ARTICLE 12. ADOPTION OF PLAN AND AWARDS BY FOREIGN AFFILIATES.

  Any foreign Affiliate of Homestake may adopt the Plan and grant NSOs, SARs
and Share Rights if the grant of such NSOs, SARs and Share Rights and the form
of the Agreement has been approved by the Committee. Any such foreign
Affiliate shall enter into agreements with Homestake pursuant to which
Homestake shall make available to the foreign Affiliate the Shares to be
delivered on exercise of any such NSOs, SARs and Share Right.

ARTICLE 13. CHANGES IN CORPORATE STRUCTURE OR CONTROL.
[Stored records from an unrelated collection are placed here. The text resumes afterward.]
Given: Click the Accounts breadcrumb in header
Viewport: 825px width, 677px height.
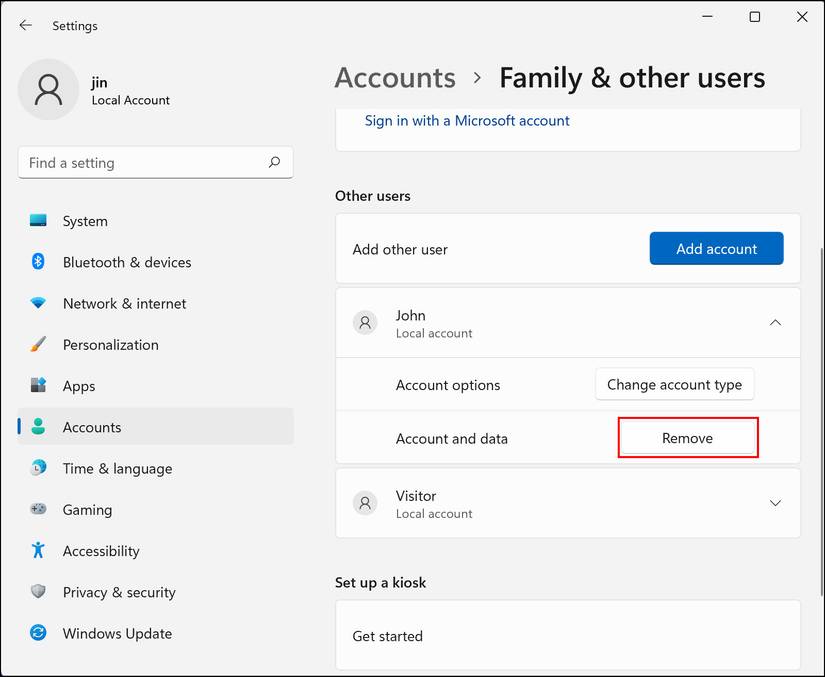Looking at the screenshot, I should tap(395, 78).
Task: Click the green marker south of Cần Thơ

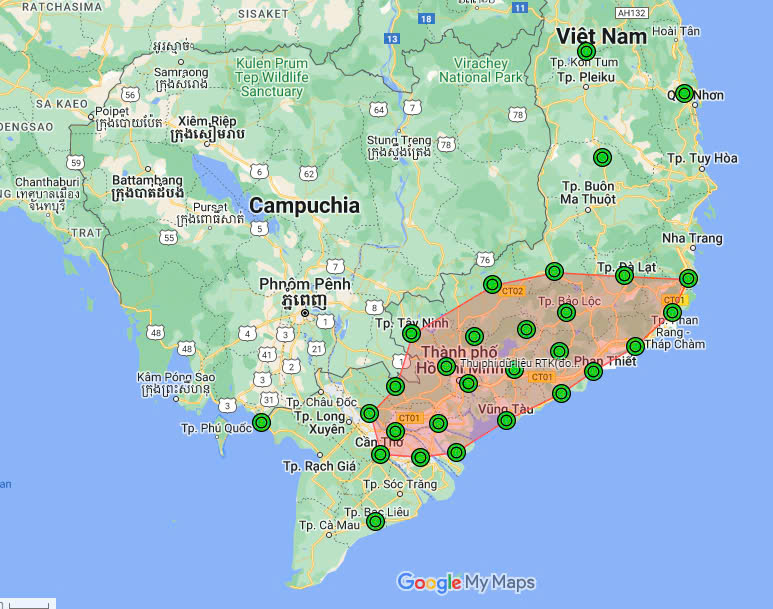Action: click(x=380, y=454)
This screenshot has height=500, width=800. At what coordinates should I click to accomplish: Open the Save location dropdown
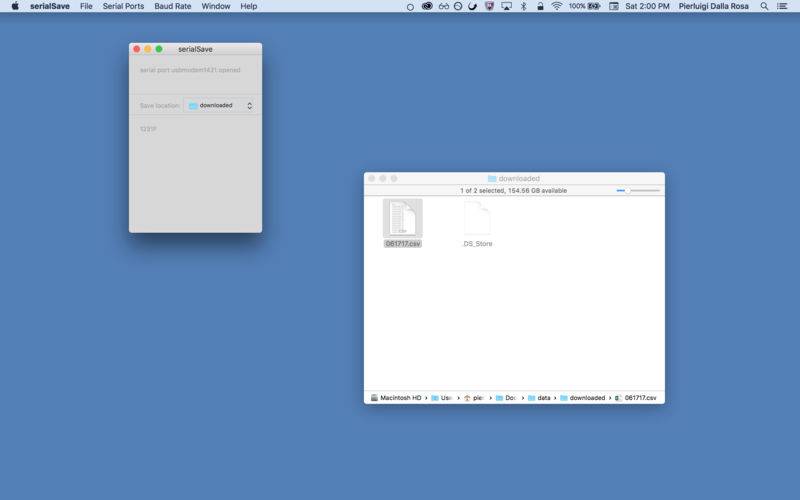220,105
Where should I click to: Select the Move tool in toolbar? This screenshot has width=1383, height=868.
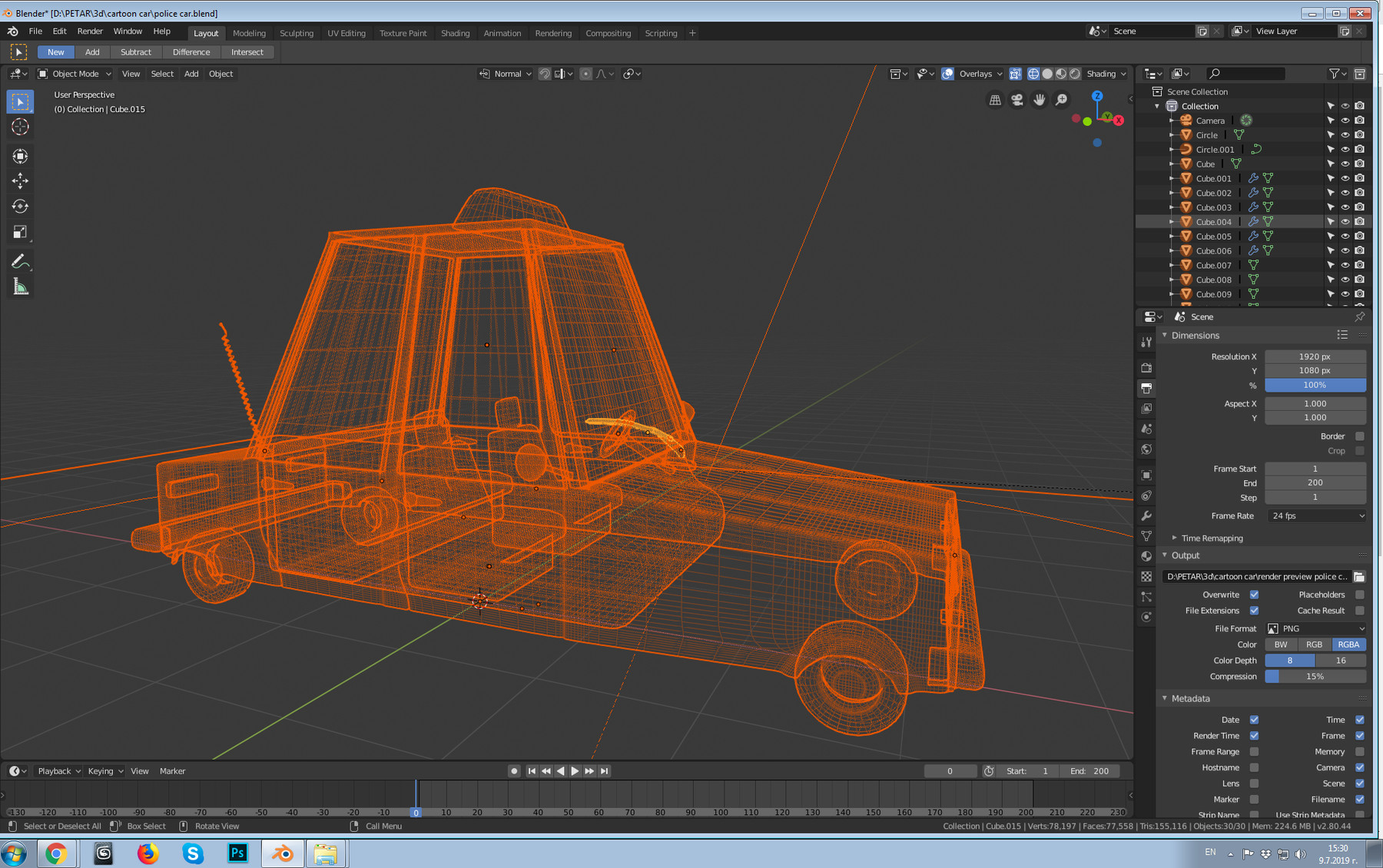pos(20,181)
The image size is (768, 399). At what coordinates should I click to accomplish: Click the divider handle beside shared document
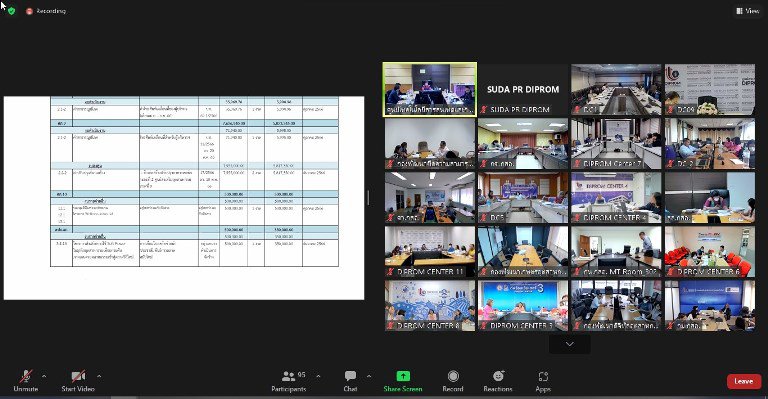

  13.1 Corporate Transaction.

  (a) In the event of one or more of the following transactions ("Corporate
Transaction"), and subject to the further provisions of this Article 13:

    (1) A consolidation or merger of Homestake, or an acquisition by
  Homestake or any of its Affiliates of another corporation or entity or its
  assets, or other corporate reorganization or acquisition transaction in
  which Homestake or any of its Affiliates is a participant, under the terms
  of which less than 75% of the voting power in the resulting or surviving
  corporation or entity is held by the shareholders of Homestake immediately
  preceding such event, except for a transaction, the principal purpose of
  which is to change the state of Homestake's incorporation;

                                      A-8
<PAGE>

    (2) more than 75% of the assets of Homestake are sold or otherwise
  disposed of; or

    (3) Homestake dissolves or liquidates or effects a partial liquidation
  involving more than 75% of its assets,

then (i) all Options and SARs at the time outstanding under the Plan and not
then otherwise fully exercisable shall, five business days immediately prior
to the specified effective date for the Corporate Transaction, become fully
exercisable for up to the total number of Shares subject to such Option or SAR
and may be exercised for all or any portion of the Shares or cash for which
the Option or SAR is so accelerated and (ii) all Shares and cash payments to
which the holder of a Share Right is entitled under any Share Rights granted
pursuant to this Plan shall be delivered to the Participant five business days
prior to the specified effective date for the Corporation Transaction, free of
all risks of forfeiture and other restrictions on ownership and
transferability.

  (b) In no event shall any such acceleration in connection with a Corporate
Transaction described in subparagraph (1) of paragraph (a) above occur if (1)
Homestake is the resulting or surviving corporation or entity and each
outstanding Option, SAR or Share Right continues in existence without change
in its terms, or (2) if Homestake is not the resulting or surviving
corporation or entity, the terms of the agreement in respect of the Corporate
Transaction require as a condition to consummation that each such outstanding
Option, SAR, or Share Right shall either be assumed by the resulting or
surviving corporation or entity or Affiliate thereof or be replaced with a
comparable Option and SAR or Share Right to purchase or receive shares of the
resulting or surviving corporation or entity or Affiliate thereof. The
determination of such comparability shall be made by the Committee (as
constituted at least five business days prior to such event), and its
determination shall be final, binding and conclusive.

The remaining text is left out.